Il a également annoncé que d'autres opérations de désarmement pourraient être organisées dans les prochains mois à Ndinguiri, dans la préfecture de la Mambéré, ainsi qu'à Erbo et Badali, dans l'Ouham-Pendé.
Derrière ces statistiques se trouvent aussi des parcours de vie. Parmi les combattants ayant choisi de déposer les armes figure Oumar Mahamat Choukour, qui voit dans cette décision une chance de reconstruire son avenir. « Nous avons besoin de vivre dans la paix, de mener des activités économiques afin de subvenir aux besoins de nos familles et de contribuer à la construction du pays », a-t-il confié.
Avant leur démobilisation, tous les ex-combattants ont suivi un parcours complet comprenant une visite médicale, leur identification et la vérification de leur éligibilité à la réintégration, des séances d'information sur les opportunités de réinsertion socioéconomique, ainsi que le versement d'une allocation de démobilisation.
Au-delà du désarmement, la MINUSCA a également placé les populations au cœur de son intervention. Les 25 et 26 juillet, les équipes médicales du contingent bangladais de la Mission ont organisé deux campagnes de consultations gratuites à Besson et Péhouri, au profit des ex-combattants, des autorités locales, des Forces de sécurité intérieure (FSI), du personnel de l'UEPNDDRR et des communautés environnantes.

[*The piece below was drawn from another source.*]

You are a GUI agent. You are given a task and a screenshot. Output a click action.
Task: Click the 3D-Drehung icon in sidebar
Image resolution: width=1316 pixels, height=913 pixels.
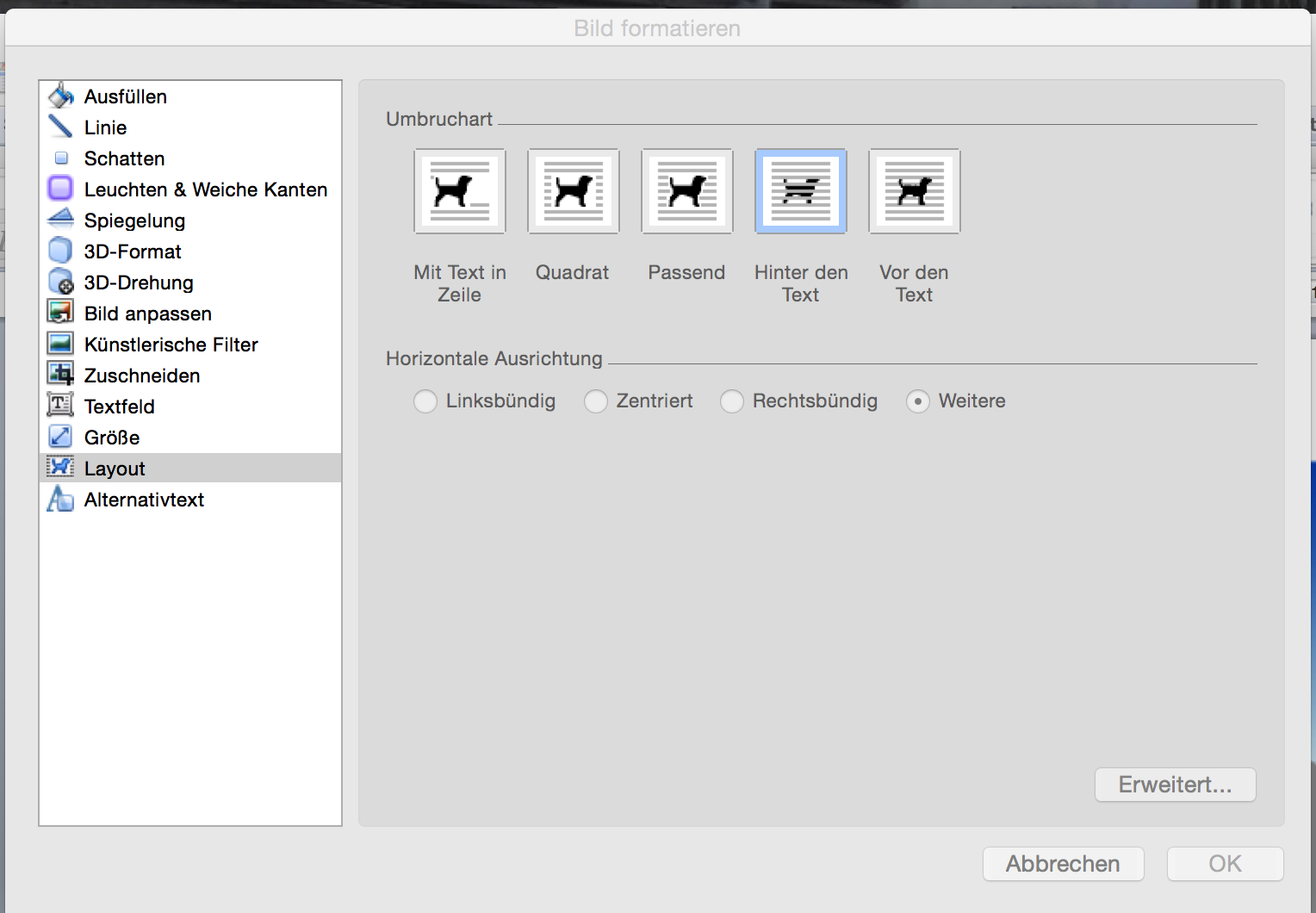[60, 282]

À Besson, 103 personnes ont bénéficié de soins médicaux, dont 13 ex-combattants, 3 autorités locales, 4 membres des FSI et 83 civils, parmi lesquels 60 femmes et 12 enfants. Les équipes médicales ont également sensibilisé les participants aux bonnes pratiques de lavage des mains, conformément aux recommandations de l'Organisation mondiale de la Santé (OMS), afin de prévenir la propagation de maladies telles que le choléra et la maladie à virus Ebola.
À Péhouri, 98 personnes ont reçu une assistance médicale, dont 17 ex-combattants, 11 autorités locales, 3 membres des FSI, 5 agents de l'UEPNDDRR et 62 civils, parmi lesquels 43 enfants. Ces derniers ont bénéficié d'un traitement préventif contre les parasitoses intestinales.
Pour la MINUSCA, le succès de cette opération reflète la confiance croissante des ex-combattants dans le processus de paix et leur volonté de tourner définitivement la page du conflit. En poursuivant son appui aux opérations de désarmement, de démobilisation et de réintégration, la Mission réaffirme son engagement à accompagner le Gouvernement centrafricain dans la mise en œuvre de l'Accord de paix, la protection des civils et la promotion d'une paix durable, fondée sur la réconciliation nationale et le développement des communautés.